The U.S. dollar continued to strengthen against the Euro to a new two-decade high in today’s trading session after U.S. inflation numbers released yesterday led to speculation that the US federal reserve will be more aggressive with their rate hikes.
The U.S. consumer price index, which is a key indicator of consumer spending climbed 8.3% on a yearly basis in April, data released on Wednesday showed, easing from 8.5% in March but still higher than analysts’ expectations for a figure of 8.1%
While this number suggested inflation may have peaked in the U.S., it- still remains stubbornly high meaning the Federal Reserve's current monetary policy plans to aggressively raise interest rates in the months ahead will remain intact.
The market has fully priced for at least a half percentage point increase to Fed funds at each of the next two Interest rate decisions, on June 15 and July 27. Some believe they may even move forward with a 70-basis point rate hike which is currently underpinning the US dollar.

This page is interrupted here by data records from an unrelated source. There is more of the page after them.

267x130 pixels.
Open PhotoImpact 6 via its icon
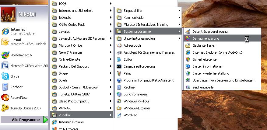pyautogui.click(x=5, y=55)
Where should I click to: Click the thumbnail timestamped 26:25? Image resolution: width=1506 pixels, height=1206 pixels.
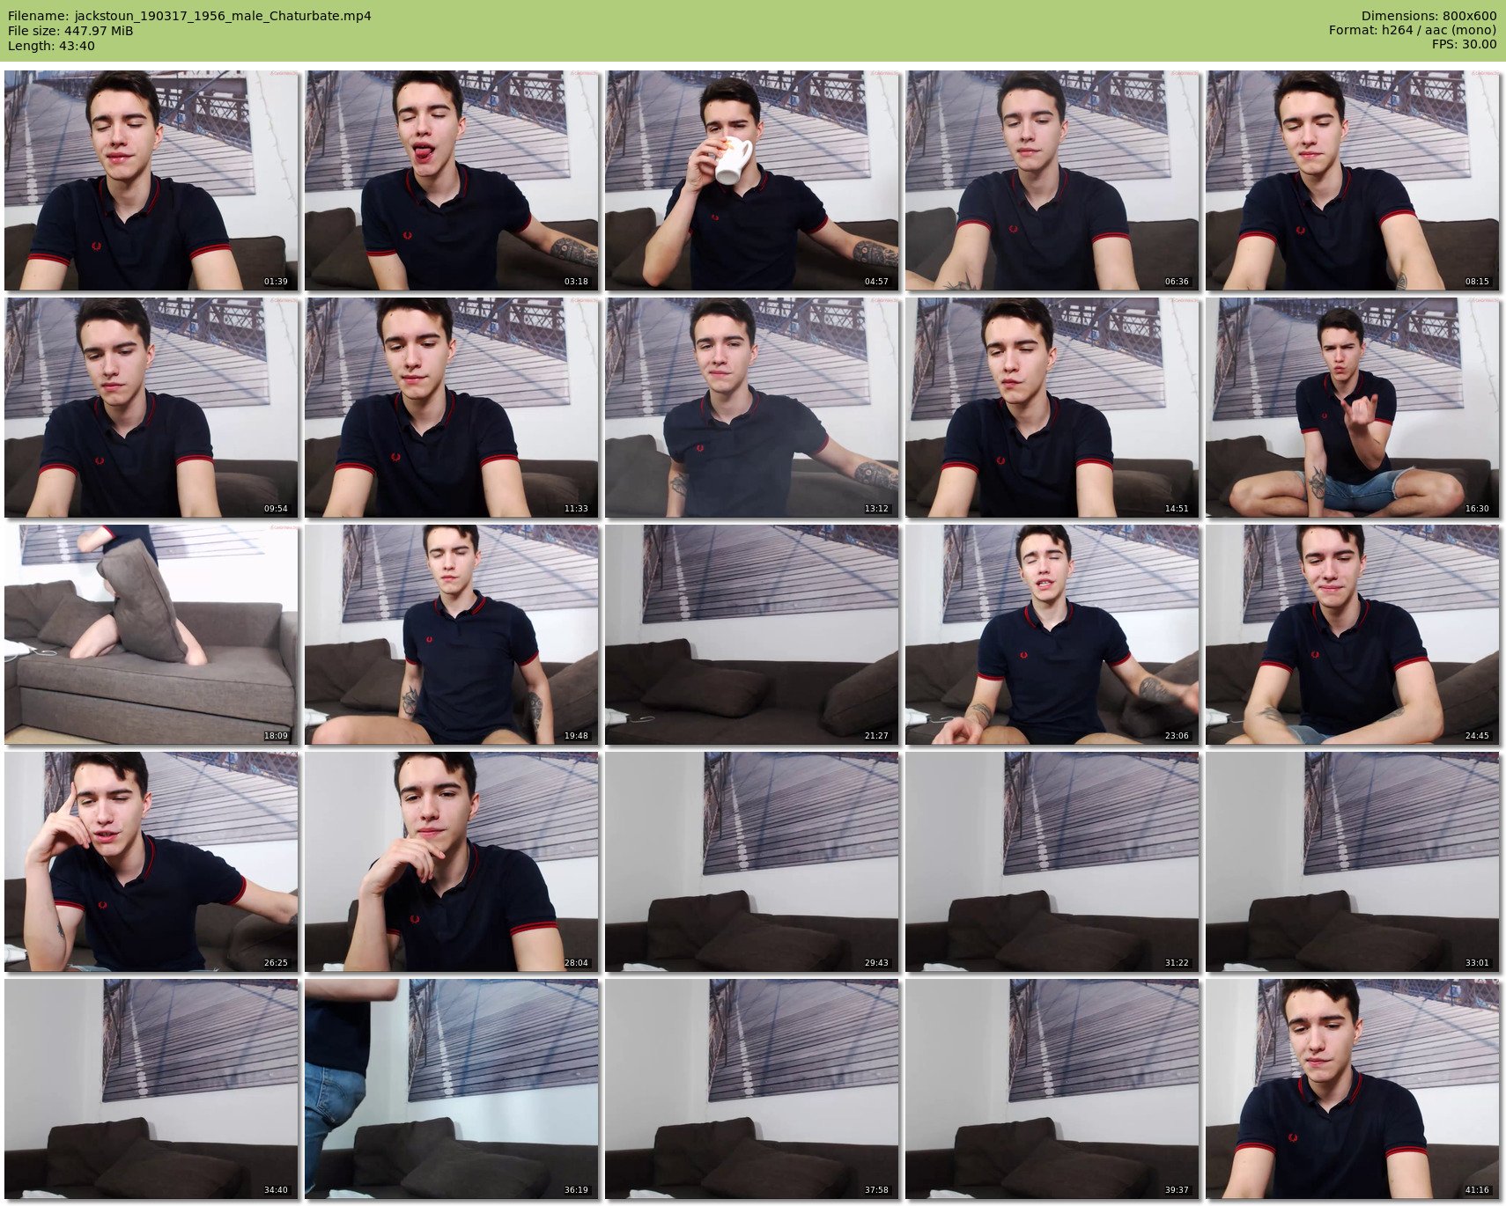tap(151, 862)
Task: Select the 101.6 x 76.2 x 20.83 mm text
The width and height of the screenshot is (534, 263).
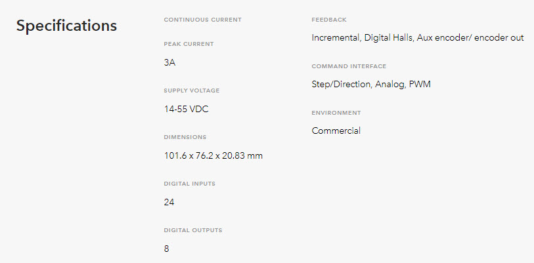Action: coord(213,156)
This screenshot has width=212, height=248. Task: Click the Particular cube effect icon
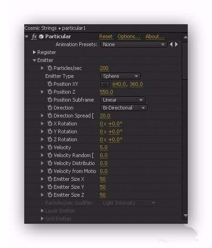pos(41,36)
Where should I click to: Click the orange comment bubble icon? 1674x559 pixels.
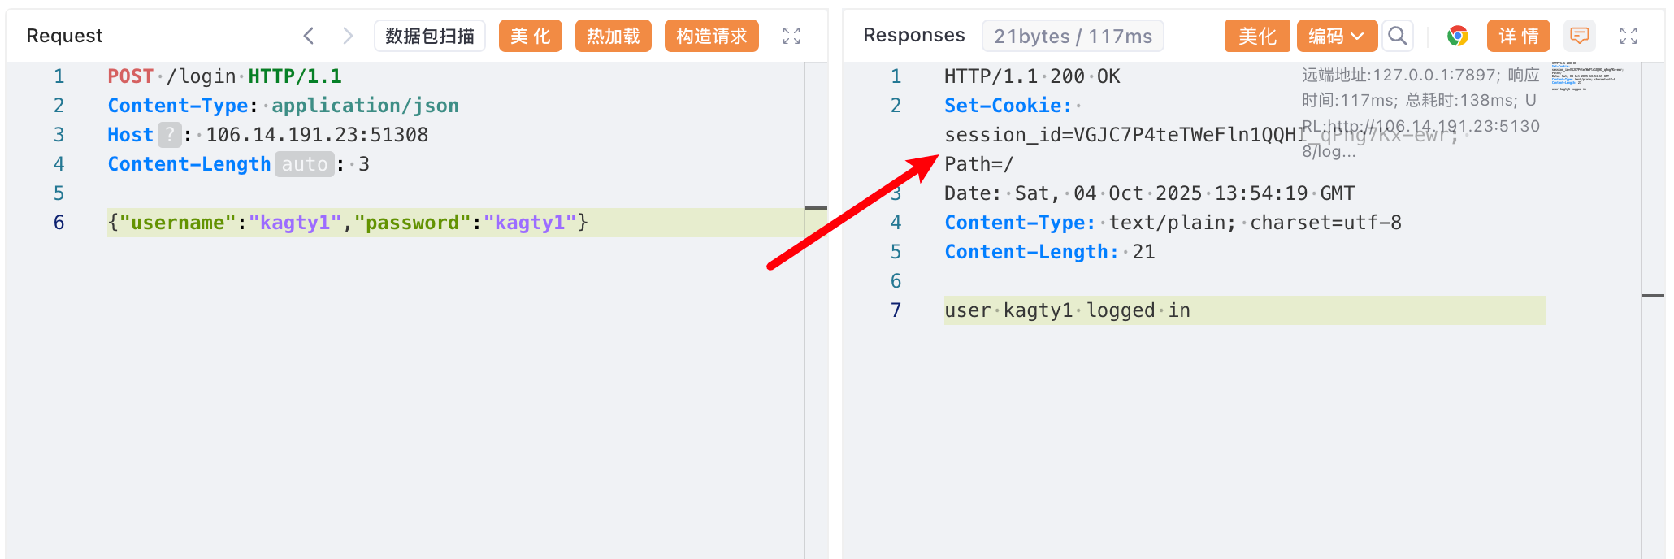pyautogui.click(x=1580, y=36)

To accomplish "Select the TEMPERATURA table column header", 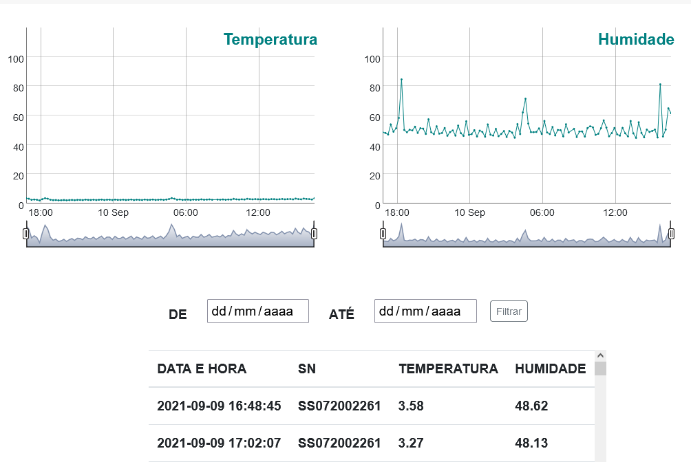I will tap(448, 369).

“Rhetoric from the Fed remains very hawkish; the message seems to be that the policy rate needs to be taken to neutral as quickly as possible and then the Fed will see if it needs to do more not less tightening.” Said analysts from ING
The US Dollar Index, which tracks the greenback against a basket of six other currencies is also powering ahead and it recently hit 104.243, its highest level since December 2002.
As we can see on the chart, the Euro is perilously close to reaching a 20 year low of $1.03.69 which it last hit in 2002 and I believe it is only a matter of time before this happens although the bull are going to put up some stiff resistance before the bears ultimately prevail.